#### Teks Sumber
Gedung Bank BJB yang menjadi sorotan setelah KPK mengungkap dugaan korupsi dalam pengadaan iklan di bank tersebut.
Kasus korupsi yang melibatkan pengadaan iklan oleh Bank BJB kembali mencuat dengan terkuaknya dana non-budgeter senilai Rp222 miliar. Komisi Pemberantasan Korupsi (KPK) mengungkap bahwa sejumlah pihak telah menikmati uang korupsi tersebut melalui proses pengadaan iklan yang dilakukan oleh Bank BJB.
Penyelidikan intensif yang dipimpin oleh Plh Direktur Penyidikan KPK, Budi Sokmo, kini berhasil memetakan nama-nama penerima uang, sekaligus membuka ruang pertanyaan terkait metode dan tata kelola pengadaan iklan yang dilakukan oleh Bank BJB.

#### Tugas Latihan
1 > Tuliskan kembali sebagian teks tentang korupsi pengadaan iklan Bank BJB secara persis, mulai dari kata-kata "Kasus korupsi yang" dan berhenti setelah kata-kata "proses pengadaan iklan yang dilakukan oleh Bank BJB.".
2 > Ganti "Genbank" dengan "GenBank" pada baris data, mulai dari baris yang memuat "9bact-KY458167 (248, 1692)" dan berhenti setelah baris yang memuat "Santiago G (294, 1411)". Sajikan hanya baris-baris tersebut dengan bagian lain tidak diubah.

Butir dari sebuah sumber data:
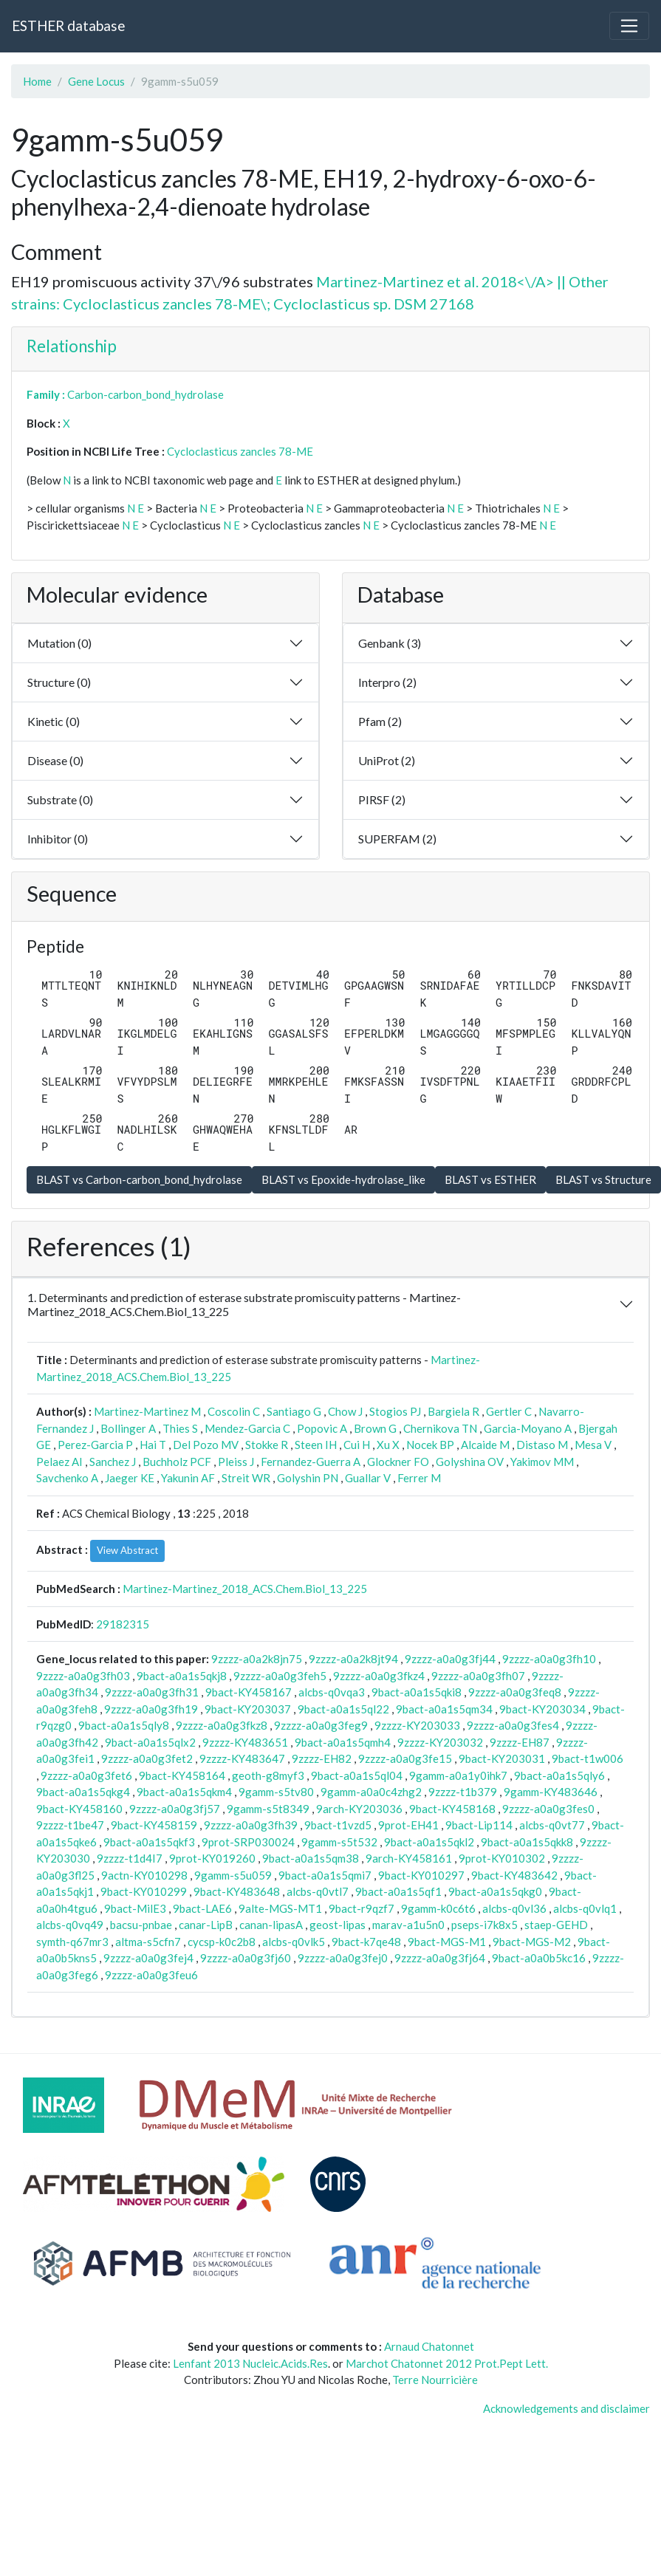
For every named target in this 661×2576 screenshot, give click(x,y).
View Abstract (127, 1550)
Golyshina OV (470, 1461)
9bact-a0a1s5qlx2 (150, 1742)
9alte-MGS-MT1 (280, 1908)
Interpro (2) (387, 682)
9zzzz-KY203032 (440, 1742)
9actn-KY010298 (144, 1875)
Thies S (180, 1428)
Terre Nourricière (435, 2379)
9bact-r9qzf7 (361, 1908)
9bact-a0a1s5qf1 (398, 1891)
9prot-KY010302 (502, 1858)
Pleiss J (236, 1461)
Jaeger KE (129, 1477)
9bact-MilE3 (135, 1908)
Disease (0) (55, 760)
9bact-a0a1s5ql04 (357, 1775)
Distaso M (542, 1444)
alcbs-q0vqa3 (331, 1692)
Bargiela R (453, 1411)
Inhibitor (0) (57, 839)
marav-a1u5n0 (408, 1924)
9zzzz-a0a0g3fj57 (174, 1808)
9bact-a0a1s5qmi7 (324, 1875)
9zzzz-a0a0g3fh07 (478, 1675)
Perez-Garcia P (95, 1444)
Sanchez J (112, 1461)
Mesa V (593, 1444)
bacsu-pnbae (141, 1924)
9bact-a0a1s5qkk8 (527, 1842)
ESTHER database (68, 25)
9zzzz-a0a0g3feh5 (279, 1675)
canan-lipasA (271, 1924)
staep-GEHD (556, 1924)
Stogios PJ (395, 1411)
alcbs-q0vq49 (69, 1924)
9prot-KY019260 (212, 1858)
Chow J (345, 1411)
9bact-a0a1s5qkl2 (429, 1842)
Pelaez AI (59, 1461)
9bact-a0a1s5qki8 (416, 1692)
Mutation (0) (59, 643)
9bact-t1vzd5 (337, 1825)
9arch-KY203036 (359, 1808)
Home (37, 81)
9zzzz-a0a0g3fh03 (83, 1675)
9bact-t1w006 (587, 1758)
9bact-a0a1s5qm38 (310, 1858)
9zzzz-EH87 (519, 1742)
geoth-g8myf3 (268, 1775)
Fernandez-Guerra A (310, 1461)
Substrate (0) (60, 799)
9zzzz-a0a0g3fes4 (513, 1725)
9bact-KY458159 (154, 1825)
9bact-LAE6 (202, 1908)
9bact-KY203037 (248, 1709)
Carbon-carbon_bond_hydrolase (145, 394)
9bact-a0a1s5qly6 (559, 1775)
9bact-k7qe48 (366, 1941)
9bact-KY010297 (421, 1875)
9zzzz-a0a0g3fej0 (343, 1957)
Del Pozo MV (206, 1444)
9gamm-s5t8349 (268, 1808)
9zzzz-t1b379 (462, 1791)
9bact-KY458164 (182, 1775)
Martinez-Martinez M (147, 1411)
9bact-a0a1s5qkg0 (495, 1891)
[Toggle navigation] (629, 26)
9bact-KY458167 (248, 1692)
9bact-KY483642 (514, 1875)
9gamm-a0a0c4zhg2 (371, 1791)
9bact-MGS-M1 (447, 1941)
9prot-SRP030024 (248, 1842)
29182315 (122, 1624)
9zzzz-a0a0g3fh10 (549, 1658)
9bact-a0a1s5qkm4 (184, 1791)
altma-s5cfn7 (148, 1941)
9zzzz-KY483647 (242, 1758)
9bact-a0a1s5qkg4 (83, 1791)
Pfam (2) (380, 721)
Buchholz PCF (177, 1461)
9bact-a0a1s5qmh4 (343, 1742)
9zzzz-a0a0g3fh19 (151, 1709)
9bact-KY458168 (452, 1808)
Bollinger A (128, 1428)
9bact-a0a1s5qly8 (123, 1725)
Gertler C (509, 1411)
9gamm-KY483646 (550, 1791)
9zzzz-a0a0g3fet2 (147, 1758)
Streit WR (246, 1477)
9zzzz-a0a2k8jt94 (353, 1658)
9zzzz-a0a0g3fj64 (439, 1957)
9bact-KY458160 (79, 1808)
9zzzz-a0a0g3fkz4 (379, 1675)
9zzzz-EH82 (322, 1758)
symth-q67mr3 (72, 1941)
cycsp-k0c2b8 (222, 1941)
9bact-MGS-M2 (532, 1941)
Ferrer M (419, 1477)
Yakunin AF (188, 1477)
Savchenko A (67, 1477)
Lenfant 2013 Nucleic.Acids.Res (250, 2363)
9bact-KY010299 (143, 1891)
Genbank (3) (389, 643)
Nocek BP (430, 1444)
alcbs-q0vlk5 (293, 1941)
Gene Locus (96, 81)
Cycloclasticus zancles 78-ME (240, 451)
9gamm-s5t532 (339, 1842)
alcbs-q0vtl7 (318, 1891)
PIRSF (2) (381, 799)
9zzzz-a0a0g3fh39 (251, 1825)
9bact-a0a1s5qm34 (444, 1709)
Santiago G (294, 1411)
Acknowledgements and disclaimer (566, 2408)
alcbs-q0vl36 (514, 1908)
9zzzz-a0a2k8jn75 (256, 1658)
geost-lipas (337, 1924)
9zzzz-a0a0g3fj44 (450, 1658)
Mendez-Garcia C (247, 1428)
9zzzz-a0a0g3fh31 (152, 1692)
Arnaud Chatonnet (429, 2346)
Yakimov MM (542, 1461)
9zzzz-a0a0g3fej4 (148, 1957)
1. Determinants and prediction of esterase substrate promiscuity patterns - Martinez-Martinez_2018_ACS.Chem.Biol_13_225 (244, 1304)
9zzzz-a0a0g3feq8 (514, 1692)
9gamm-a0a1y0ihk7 (458, 1775)
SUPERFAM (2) (397, 839)
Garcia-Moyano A (528, 1428)
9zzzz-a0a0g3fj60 (245, 1957)
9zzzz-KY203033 (417, 1725)
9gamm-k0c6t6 (438, 1908)
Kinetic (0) (53, 721)
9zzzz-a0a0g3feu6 (151, 1974)
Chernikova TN (440, 1428)
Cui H (356, 1444)
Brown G (375, 1428)
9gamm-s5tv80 (276, 1791)
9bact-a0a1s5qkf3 (149, 1842)
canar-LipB (206, 1924)
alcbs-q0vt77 (552, 1825)
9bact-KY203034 (542, 1709)
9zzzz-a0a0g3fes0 (548, 1808)
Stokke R (266, 1444)
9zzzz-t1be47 (70, 1825)
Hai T (153, 1444)
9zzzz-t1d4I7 (129, 1858)
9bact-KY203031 (502, 1758)
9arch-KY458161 (409, 1858)
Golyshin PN (307, 1477)
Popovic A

#### Hasil Jawaban
1 >
Kasus korupsi yang melibatkan pengadaan iklan oleh Bank BJB kembali mencuat dengan terkuaknya dana non-budgeter senilai Rp222 miliar. Komisi Pemberantasan Korupsi (KPK) mengungkap bahwa sejumlah pihak telah menikmati uang korupsi tersebut melalui proses pengadaan iklan yang dilakukan oleh Bank BJB.

2 >
9bact-KY458167 (248, 1692)
9bact-KY483642 (514, 1875)
9gamm-a0a0c4zhg2 (371, 1791)
9bact-MGS-M1 (447, 1941)
9prot-SRP030024 (248, 1842)
29182315 (122, 1624)
9zzzz-a0a0g3fh10 (549, 1658)
9bact-a0a1s5qkm4 (184, 1791)
altma-s5cfn7 (148, 1941)
9zzzz-KY483647 (242, 1758)
9bact-a0a1s5qkg4 (83, 1791)
Pfam (2) (380, 721)
Buchholz PCF (177, 1461)
9bact-a0a1s5qmh4 (343, 1742)
9zzzz-a0a0g3fh19 (151, 1709)
9bact-KY458168 (452, 1808)
Bollinger A (128, 1428)
9bact-a0a1s5qly8 (123, 1725)
Gertler C (509, 1411)
9gamm-KY483646 (550, 1791)
9zzzz-a0a0g3fet2 (147, 1758)
Streit WR (246, 1477)
9zzzz-a0a2k8jt94 (353, 1658)
9zzzz-a0a0g3fj64 (439, 1957)
9bact-KY458160 (79, 1808)
9zzzz-a0a0g3fkz4 (379, 1675)
9zzzz-EH82 (322, 1758)
symth-q67mr3 (72, 1941)
cycsp-k0c2b8 (222, 1941)
9bact-MGS-M2 (532, 1941)
Ferrer M (419, 1477)
Yakunin AF (188, 1477)
Savchenko A (67, 1477)
Lenfant 2013 Nucleic.Acids.Res (250, 2363)
9bact-KY010299 (143, 1891)
GenBank (3) (389, 643)
Nocek BP (430, 1444)
alcbs-q0vlk5 (293, 1941)
Gene Locus (96, 81)
Cycloclasticus zancles 78-ME (240, 451)
9gamm-s5t532 (339, 1842)
alcbs-q0vtl7 (318, 1891)
PIRSF (2) (381, 799)
9zzzz-a0a0g3fh39 (251, 1825)
9bact-a0a1s5qm34 (444, 1709)
Santiago G (294, 1411)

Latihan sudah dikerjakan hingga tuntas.